Jason I am at the MRTI annual meeting. Rob Cameron just gave a presentation on Lichens. One of his slides was titled “level of harvesting on the landscape is not ecologically sustainable.”

[following two lines redacted] That having been acknowledged I think you can see the quandary our Minister would be in if that statement happens to make the headlines tomorrow and is attributed to NSE.

Rob’s statement may or may not be true, and this probably very much depends on the context with which you bound it. My challenge is to the casual observer it is a very broad ranging and powerful statement. As such should not be being tossed around without significant discussion between departments.

[following two lines are redacted] That however won’t stop the roller coaster if someone were to pick up on it.

Can we have a discussion on how best to ensure staff approach such issues with a more corporate consideration of potential impacts.

According to a subsection of the FOIPOP Act, I was only entitled to a partial record. Some of the information was redacted because it fell under “personal recommendations or evaluations of a third-party.”

But based on the email exchange that followed, Hollett and Eddy met in person and discussed the topic six days later. It’s impossible to know for sure what happened to Cameron after this since any repercussions, including an official reprimand, if one existed, would not be in the public domain unless Cameron wanted it to be. (I did reach out to Cameron in researching this piece but he did not want to be interviewed.)

However, a number of sources have confirmed that Cameron was in fact censured, perhaps formally. There are also concerns that Cameron’s ability to share his work with the public is being obstructed.

The DNR and NSE were both approached for a comment on Eddy’s email. Minister Lloyd Hines replied but did not address the issue raised in his response.[1]Here was Minister Hines’ response: “My department takes its responsibility for species at risk very seriously. There is a special management practice in place for the endangered Boreal Felt … Continue reading

Eddy’s email raises a number of troubling questions, including why the DNR would be so threatened by Cameron’s research? After all, isn’t it the role of government to share important information like this with the public?

The short answer is “yes.”

That is, when government is working as it should. But Cameron’s research was in conflict with DNR messaging about the sustainability of forest practices. As I’ve reported most recently here, the DNR is actively engaged in ensuring a cheap supply of wood fibre to pulp mills and biomass plants. Its allegiances were made crystal clear recently when it released a progress report on the 2011 Natural Resources Strategy and revealed that instead of fulfilling its commitments and implementing a slate of citizen-led targets — including a significant reduction in clearcutting and prohibiting whole tree biomass harvesting — it abandoned them.

The provincial government is advancing commercial, industrial forest interests at the expense of the public interest.

And the boreal felt lichen appears to be getting in its way.

“A Lovely Swamp”

Frances Anderson and old man’s beard. Photo courtesy Linda Pannozzo.
Frances Anderson and old man’s beard. Photo courtesy Linda Pannozzo.

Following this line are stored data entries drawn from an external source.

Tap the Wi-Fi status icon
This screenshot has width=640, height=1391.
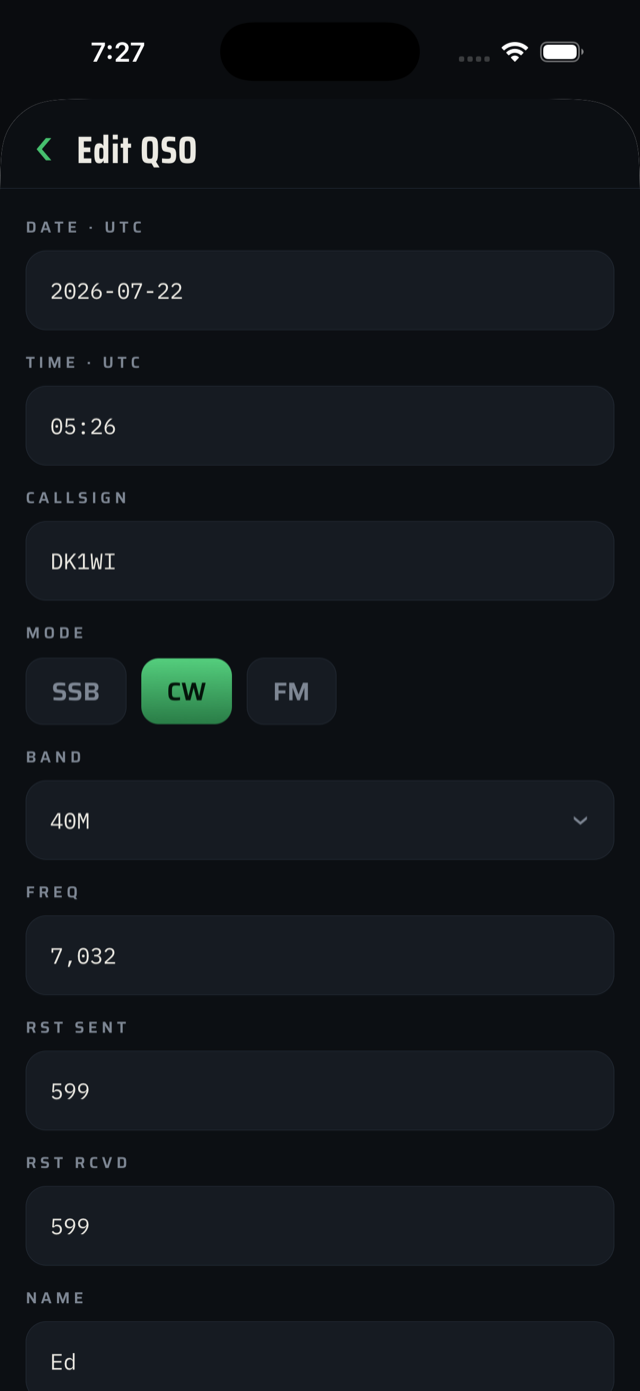(515, 52)
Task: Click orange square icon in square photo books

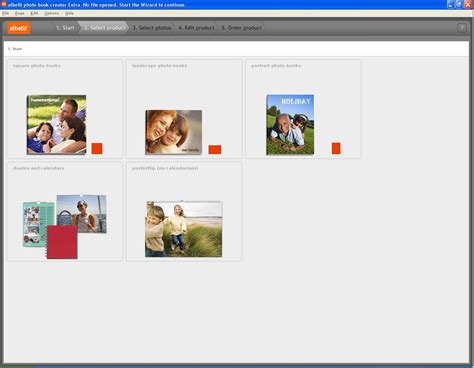Action: (x=97, y=148)
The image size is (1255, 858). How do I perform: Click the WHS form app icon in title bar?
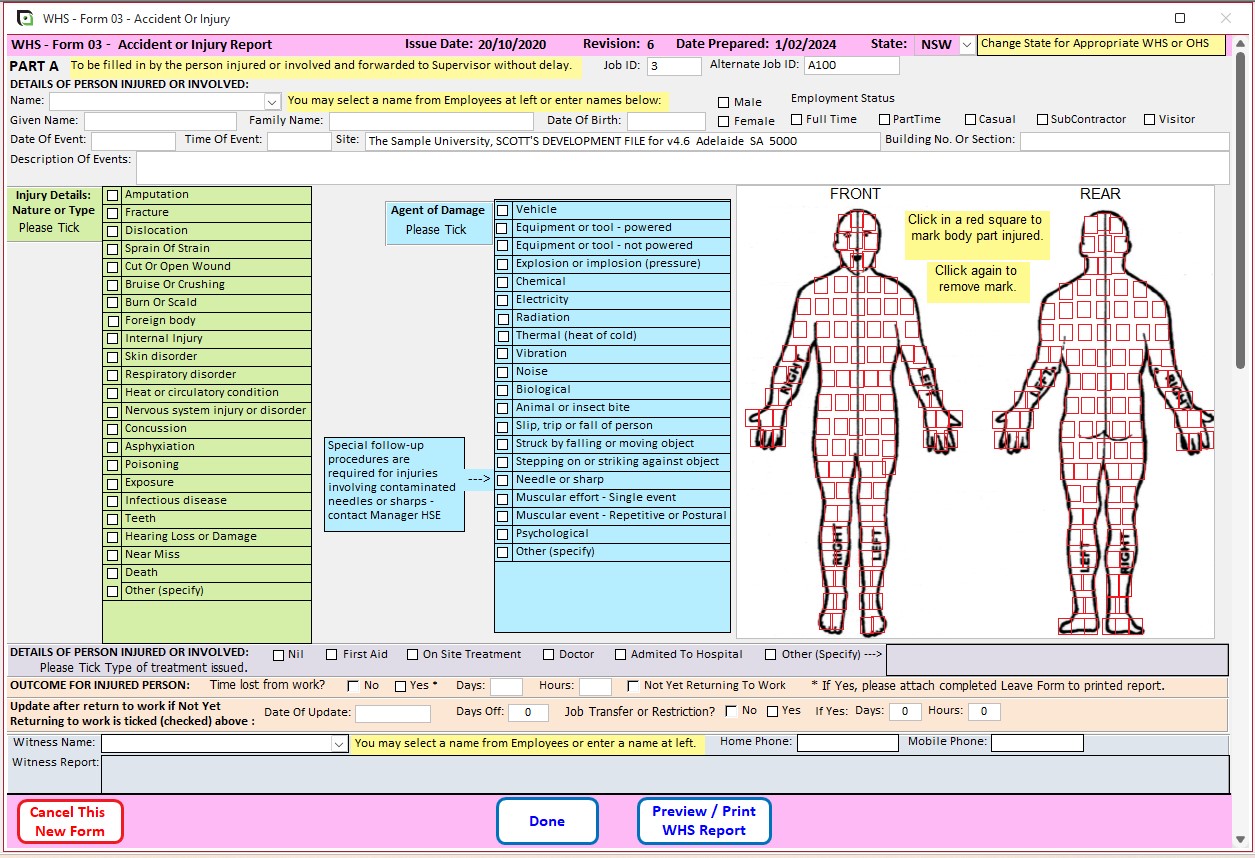tap(24, 17)
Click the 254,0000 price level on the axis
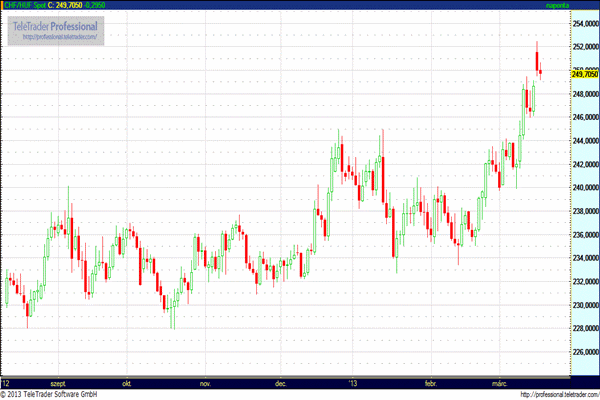Screen dimensions: 600x400 [584, 22]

When Frances Anderson retired as a librarian about 13 years ago, it was the lichens that captured her imagination. “It’s hard to miss all the beard lichens hanging from the trees,” she tells me. “I wanted to know what they were, and discovered that it was difficult to find out because there were no field guides and no easily accessible books that could take me there.”

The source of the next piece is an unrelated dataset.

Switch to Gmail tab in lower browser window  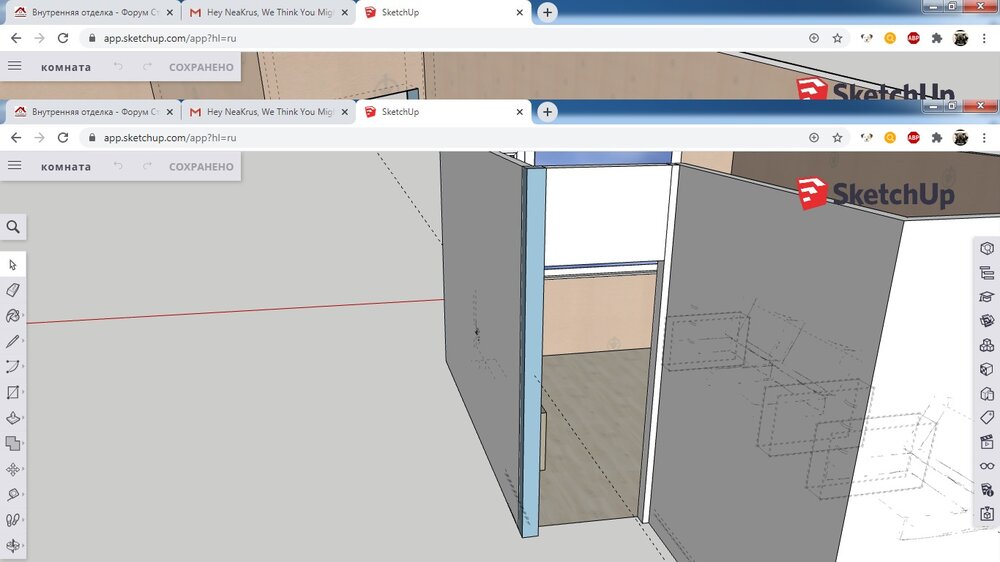pos(261,112)
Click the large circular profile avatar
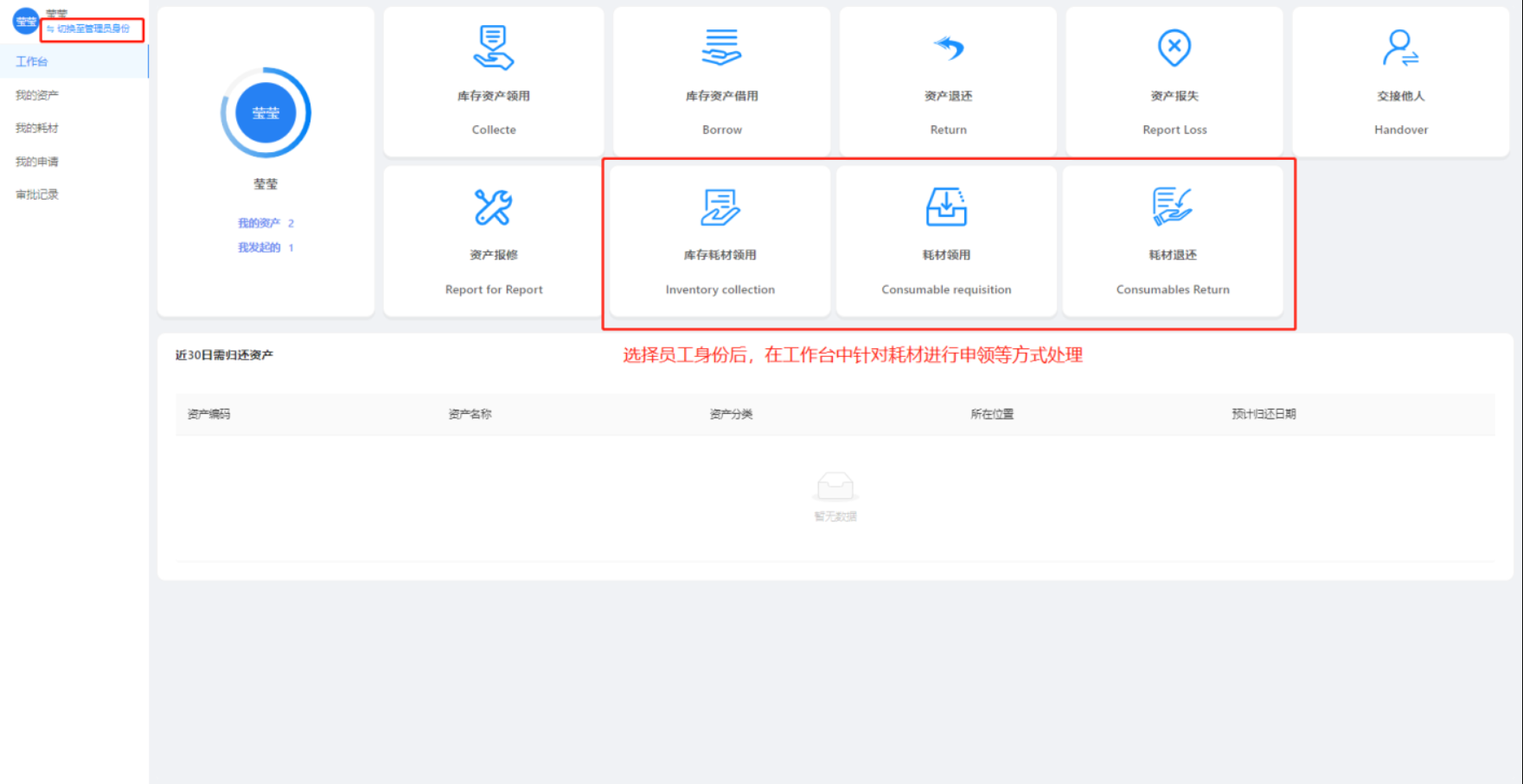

The field of lichenology is a cryptic one for sure. Until fairly recently, it was not at all accessible to the amateur naturalist unless they had a microscope and chemicals to identify the species. But then in 2001 Irwin Brodo’s Lichens of North America was published — the first ever colour guide book — and Anderson now had access to the mysterious and rather hidden world and she spent all of one winter collecting specimens.

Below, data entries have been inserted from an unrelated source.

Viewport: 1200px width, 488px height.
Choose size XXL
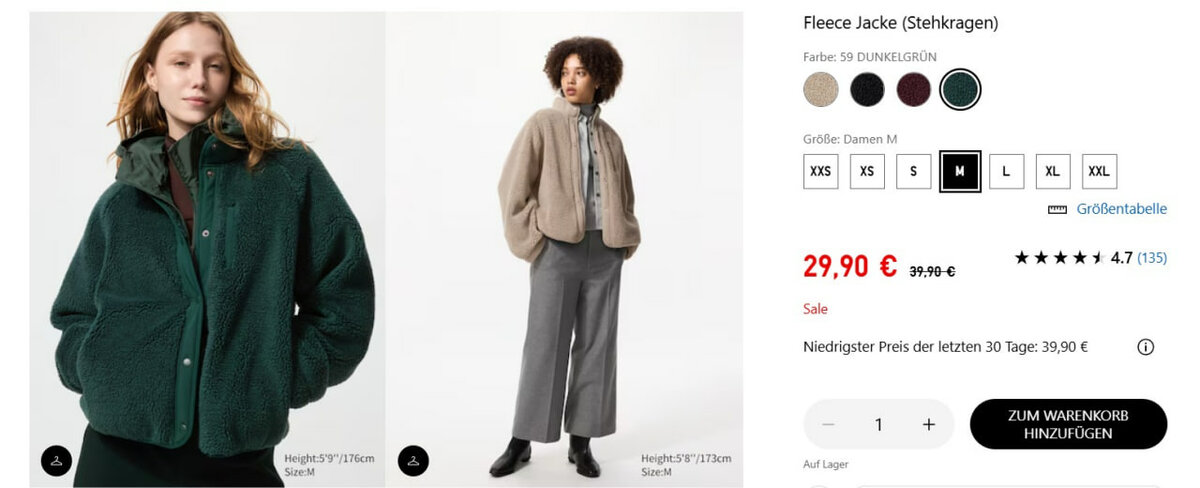tap(1099, 171)
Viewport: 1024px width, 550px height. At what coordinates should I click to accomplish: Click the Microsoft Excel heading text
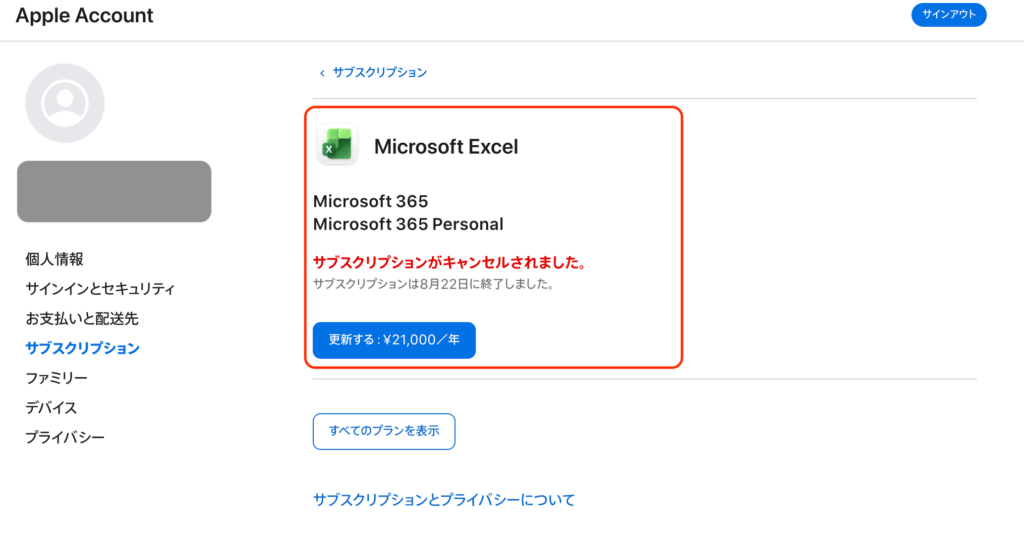tap(446, 147)
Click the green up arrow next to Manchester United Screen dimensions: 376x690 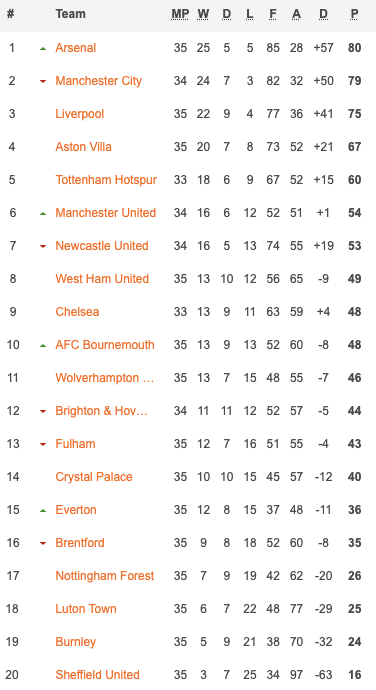pyautogui.click(x=43, y=213)
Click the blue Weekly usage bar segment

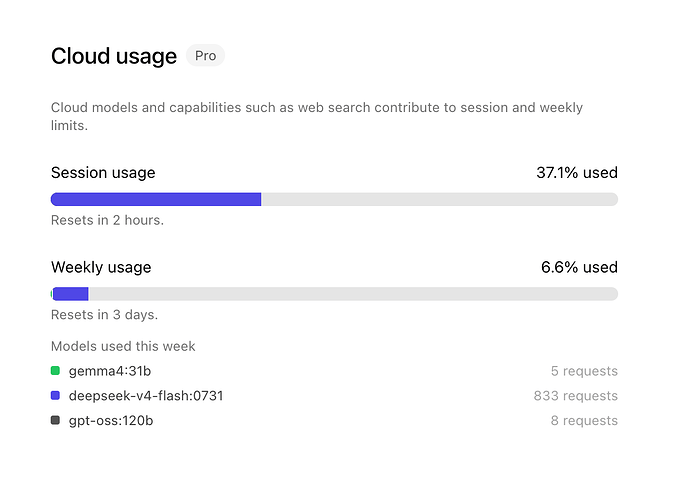click(71, 294)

“I was hooked. They are amazingly beautiful up close.” Anderson says Brodo’s book weighed more than eight pounds, and was too heavy to take into the field, so she took courses in lichenology and eventually, last year, co-authored her own (much lighter) field guide Common Lichens of Northeastern North America.

I arranged to meet Anderson a few weeks ago just outside the Nature Conservancy of Canada (NCC) property at Deep Cove, on the Aspotogan Peninsula on the province’s south shore. In 2008, the NCC, with the help of the federal and provincial government as well as a number of foundations and private individuals, purchased 336 hectares of land from a private landowner. The land is adjacent to another provincially protected area, the Blandford Nature Reserve, the two areas combine for a total of nearly 700 ha of conserved land.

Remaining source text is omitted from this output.